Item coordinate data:
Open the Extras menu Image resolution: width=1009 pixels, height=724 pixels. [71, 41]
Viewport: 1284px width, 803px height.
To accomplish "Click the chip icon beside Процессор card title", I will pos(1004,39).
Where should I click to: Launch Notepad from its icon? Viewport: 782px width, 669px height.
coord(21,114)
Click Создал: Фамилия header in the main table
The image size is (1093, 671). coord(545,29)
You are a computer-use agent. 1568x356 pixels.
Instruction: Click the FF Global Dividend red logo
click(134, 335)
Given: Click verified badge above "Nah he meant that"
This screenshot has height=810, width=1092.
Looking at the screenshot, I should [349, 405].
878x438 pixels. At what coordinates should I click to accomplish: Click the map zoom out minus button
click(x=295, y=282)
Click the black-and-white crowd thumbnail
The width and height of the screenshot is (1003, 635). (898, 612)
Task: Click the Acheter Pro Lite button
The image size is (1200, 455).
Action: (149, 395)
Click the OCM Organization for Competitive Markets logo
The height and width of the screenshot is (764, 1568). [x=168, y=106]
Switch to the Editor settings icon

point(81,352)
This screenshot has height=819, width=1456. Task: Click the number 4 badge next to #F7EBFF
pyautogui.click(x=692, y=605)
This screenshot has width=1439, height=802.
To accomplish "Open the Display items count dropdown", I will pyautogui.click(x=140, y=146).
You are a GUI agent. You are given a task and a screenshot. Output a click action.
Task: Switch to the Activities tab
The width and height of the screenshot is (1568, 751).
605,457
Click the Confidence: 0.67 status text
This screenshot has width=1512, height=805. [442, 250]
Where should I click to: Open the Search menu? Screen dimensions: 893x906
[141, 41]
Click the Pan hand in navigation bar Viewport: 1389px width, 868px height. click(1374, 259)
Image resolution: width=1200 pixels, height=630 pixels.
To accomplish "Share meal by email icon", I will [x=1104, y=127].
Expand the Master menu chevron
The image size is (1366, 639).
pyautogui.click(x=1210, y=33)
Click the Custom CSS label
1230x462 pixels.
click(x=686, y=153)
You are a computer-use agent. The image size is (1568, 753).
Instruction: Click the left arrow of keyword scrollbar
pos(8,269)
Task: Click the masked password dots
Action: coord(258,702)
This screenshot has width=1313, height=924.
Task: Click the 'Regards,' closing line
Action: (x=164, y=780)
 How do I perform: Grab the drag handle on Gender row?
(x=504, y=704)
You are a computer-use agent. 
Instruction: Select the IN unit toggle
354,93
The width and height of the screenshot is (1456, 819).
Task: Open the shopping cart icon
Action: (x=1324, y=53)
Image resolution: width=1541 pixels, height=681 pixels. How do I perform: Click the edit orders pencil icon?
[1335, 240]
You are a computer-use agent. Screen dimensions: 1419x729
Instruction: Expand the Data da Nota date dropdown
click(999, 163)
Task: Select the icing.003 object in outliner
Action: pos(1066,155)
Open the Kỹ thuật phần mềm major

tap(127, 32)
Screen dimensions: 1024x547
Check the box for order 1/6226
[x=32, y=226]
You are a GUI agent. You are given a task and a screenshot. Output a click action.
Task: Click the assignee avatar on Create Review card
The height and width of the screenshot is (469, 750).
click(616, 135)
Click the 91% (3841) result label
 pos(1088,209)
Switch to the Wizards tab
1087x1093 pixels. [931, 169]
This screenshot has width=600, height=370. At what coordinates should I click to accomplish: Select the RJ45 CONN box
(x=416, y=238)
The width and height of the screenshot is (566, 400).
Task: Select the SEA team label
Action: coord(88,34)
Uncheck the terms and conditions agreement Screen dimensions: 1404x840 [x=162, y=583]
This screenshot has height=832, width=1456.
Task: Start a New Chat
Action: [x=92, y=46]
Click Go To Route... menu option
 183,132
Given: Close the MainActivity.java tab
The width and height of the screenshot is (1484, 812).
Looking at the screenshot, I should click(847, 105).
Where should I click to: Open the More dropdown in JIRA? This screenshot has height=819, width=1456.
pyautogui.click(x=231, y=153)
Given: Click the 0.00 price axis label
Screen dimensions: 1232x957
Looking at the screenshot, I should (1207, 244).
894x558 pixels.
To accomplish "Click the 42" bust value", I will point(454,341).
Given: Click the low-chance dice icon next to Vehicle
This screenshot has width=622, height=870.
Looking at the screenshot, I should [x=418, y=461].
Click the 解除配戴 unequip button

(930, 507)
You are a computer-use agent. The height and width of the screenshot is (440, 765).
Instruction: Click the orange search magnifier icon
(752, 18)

INSTRUCTION:
Please copy all of the items above word for word.

RESULT BELOW:
Open the Extras menu Image resolution: width=1009 pixels, height=724 pixels. [71, 41]
Viewport: 1284px width, 803px height.
To accomplish "Click the chip icon beside Процессор card title", I will pos(1004,39).
Where should I click to: Launch Notepad from its icon? Viewport: 782px width, 669px height.
coord(21,114)
Click Создал: Фамилия header in the main table
The image size is (1093, 671). coord(545,29)
You are a computer-use agent. 1568x356 pixels.
Instruction: Click the FF Global Dividend red logo
click(134, 335)
Given: Click verified badge above "Nah he meant that"
This screenshot has height=810, width=1092.
Looking at the screenshot, I should [349, 405].
878x438 pixels. At what coordinates should I click to accomplish: Click the map zoom out minus button
click(x=295, y=282)
Click the black-and-white crowd thumbnail
The width and height of the screenshot is (1003, 635). (898, 612)
Task: Click the Acheter Pro Lite button
The image size is (1200, 455).
Action: (149, 395)
Click the OCM Organization for Competitive Markets logo
The height and width of the screenshot is (764, 1568). [x=168, y=106]
Switch to the Editor settings icon

point(81,352)
This screenshot has height=819, width=1456. Task: Click the number 4 badge next to #F7EBFF
pyautogui.click(x=692, y=605)
This screenshot has width=1439, height=802.
To accomplish "Open the Display items count dropdown", I will pyautogui.click(x=140, y=146).
You are a GUI agent. You are given a task and a screenshot. Output a click action.
Task: Switch to the Activities tab
The width and height of the screenshot is (1568, 751).
605,457
Click the Confidence: 0.67 status text
This screenshot has width=1512, height=805. [442, 250]
Where should I click to: Open the Search menu? Screen dimensions: 893x906
[141, 41]
Click the Pan hand in navigation bar Viewport: 1389px width, 868px height. click(1374, 259)
Image resolution: width=1200 pixels, height=630 pixels.
To accomplish "Share meal by email icon", I will [x=1104, y=127].
Expand the Master menu chevron
The image size is (1366, 639).
pyautogui.click(x=1210, y=33)
Click the Custom CSS label
1230x462 pixels.
click(x=686, y=153)
You are a computer-use agent. The image size is (1568, 753).
Instruction: Click the left arrow of keyword scrollbar
pos(8,269)
Task: Click the masked password dots
Action: coord(258,702)
This screenshot has width=1313, height=924.
Task: Click the 'Regards,' closing line
Action: (x=164, y=780)
 How do I perform: Grab the drag handle on Gender row?
(x=504, y=704)
You are a computer-use agent. 
Instruction: Select the IN unit toggle
354,93
The width and height of the screenshot is (1456, 819).
Task: Open the shopping cart icon
Action: (x=1324, y=53)
Image resolution: width=1541 pixels, height=681 pixels. How do I perform: Click the edit orders pencil icon?
[1335, 240]
You are a computer-use agent. Screen dimensions: 1419x729
Instruction: Expand the Data da Nota date dropdown
click(999, 163)
Task: Select the icing.003 object in outliner
Action: pos(1066,155)
Open the Kỹ thuật phần mềm major

tap(127, 32)
Screen dimensions: 1024x547
Check the box for order 1/6226
[x=32, y=226]
You are a GUI agent. You are given a task and a screenshot. Output a click action.
Task: Click the assignee avatar on Create Review card
The height and width of the screenshot is (469, 750).
click(616, 135)
Click the 91% (3841) result label
 pos(1088,209)
Switch to the Wizards tab
1087x1093 pixels. [931, 169]
This screenshot has width=600, height=370. At what coordinates should I click to accomplish: Select the RJ45 CONN box
(x=416, y=238)
The width and height of the screenshot is (566, 400).
Task: Select the SEA team label
Action: coord(88,34)
Uncheck the terms and conditions agreement Screen dimensions: 1404x840 [x=162, y=583]
This screenshot has height=832, width=1456.
Task: Start a New Chat
Action: [x=92, y=46]
Click Go To Route... menu option
 183,132
Given: Close the MainActivity.java tab
The width and height of the screenshot is (1484, 812).
Looking at the screenshot, I should click(847, 105).
Where should I click to: Open the More dropdown in JIRA? This screenshot has height=819, width=1456.
pyautogui.click(x=231, y=153)
Given: Click the 0.00 price axis label
Screen dimensions: 1232x957
Looking at the screenshot, I should (1207, 244).
894x558 pixels.
To accomplish "Click the 42" bust value", I will point(454,341).
Given: Click the low-chance dice icon next to Vehicle
This screenshot has width=622, height=870.
Looking at the screenshot, I should [x=418, y=461].
Click the 解除配戴 unequip button

(930, 507)
You are a computer-use agent. The height and width of the screenshot is (440, 765).
Instruction: Click the orange search magnifier icon
(752, 18)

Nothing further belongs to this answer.